Please reproduce the entries below exactly, omitting any images they contain.

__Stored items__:
□ □ □ □ □ □ □

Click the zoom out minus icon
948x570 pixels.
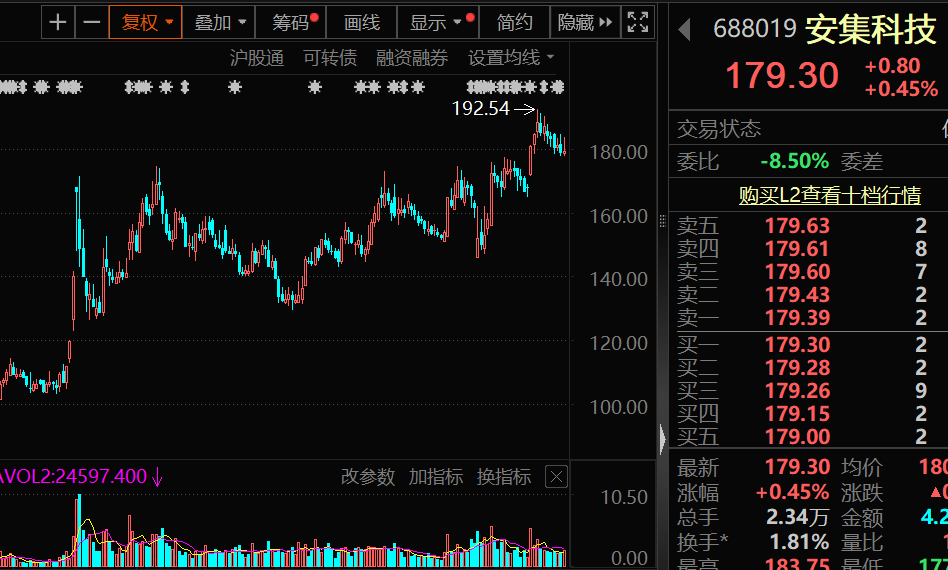(91, 22)
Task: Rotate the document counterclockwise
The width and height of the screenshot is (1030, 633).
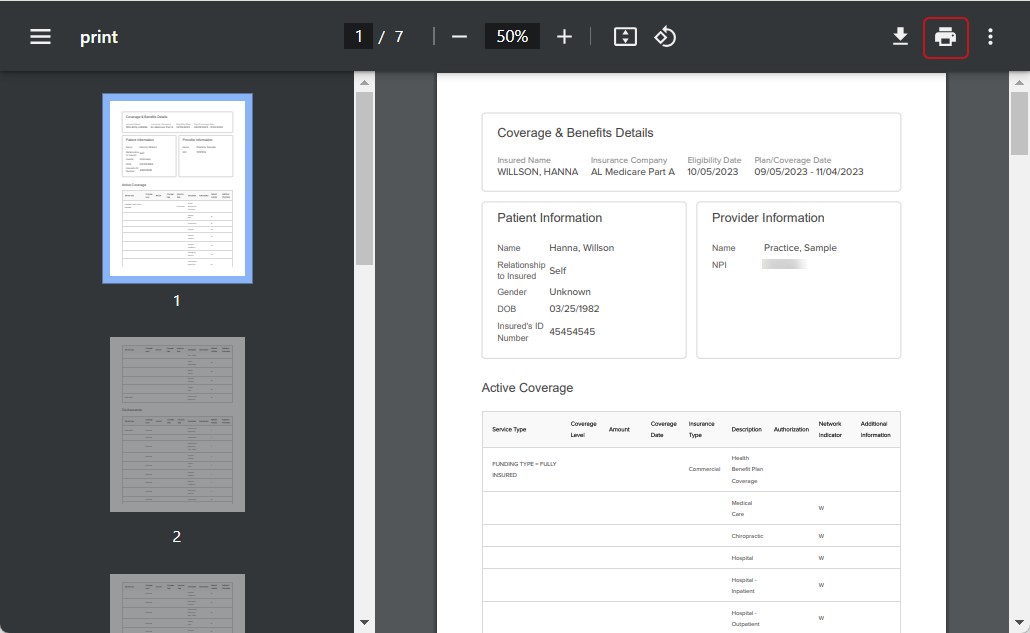Action: click(665, 37)
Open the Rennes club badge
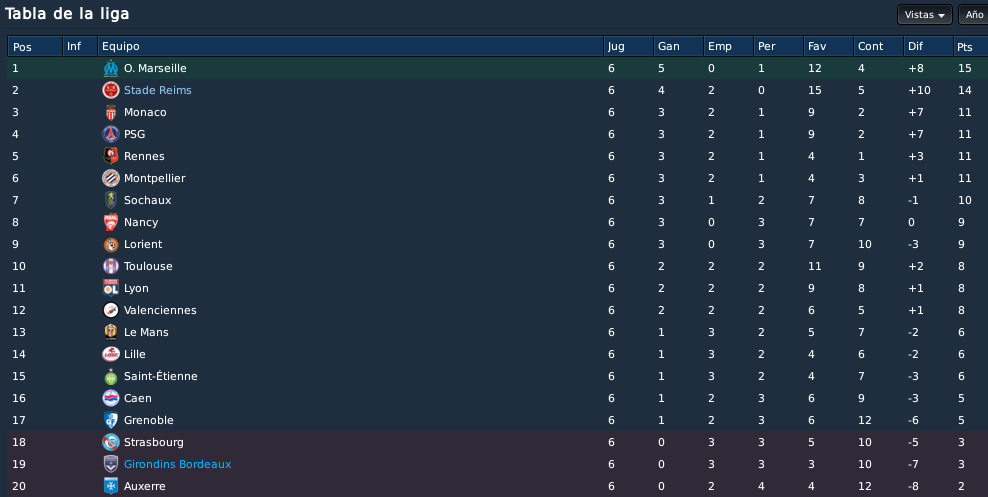988x497 pixels. (111, 156)
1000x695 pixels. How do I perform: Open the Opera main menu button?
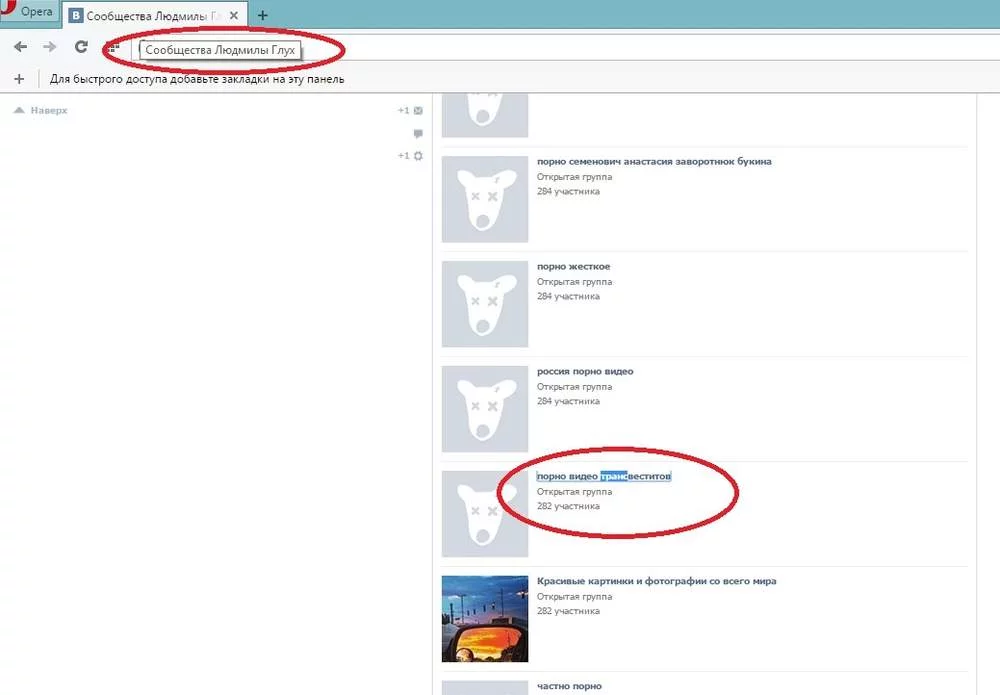(x=29, y=11)
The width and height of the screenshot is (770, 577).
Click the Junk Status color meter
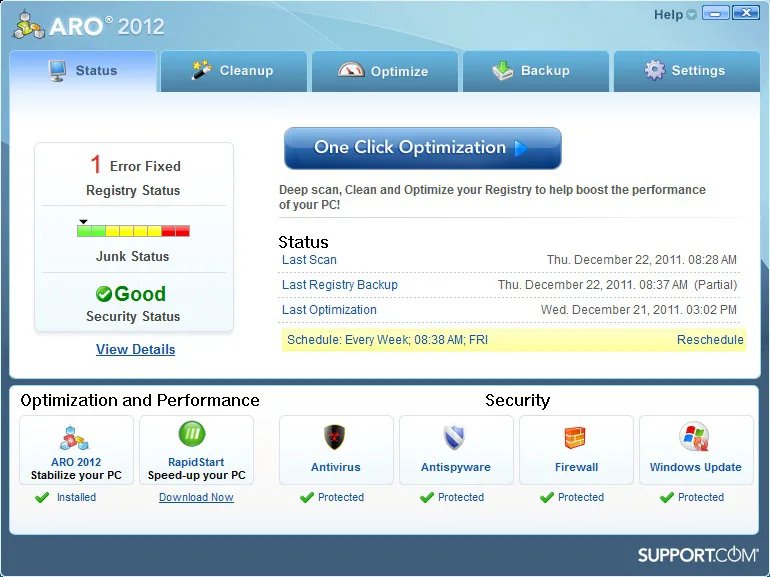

□ □ □ □ □ □ □

__Reply to the task__:
Click the zoom out minus icon
948x570 pixels.
(91, 22)
Task: Rotate the document counterclockwise
The width and height of the screenshot is (1030, 633).
Action: click(665, 37)
Open the Rennes club badge
988x497 pixels. (111, 156)
1000x695 pixels. How do I perform: Open the Opera main menu button?
(x=29, y=11)
The width and height of the screenshot is (770, 577).
Click the Junk Status color meter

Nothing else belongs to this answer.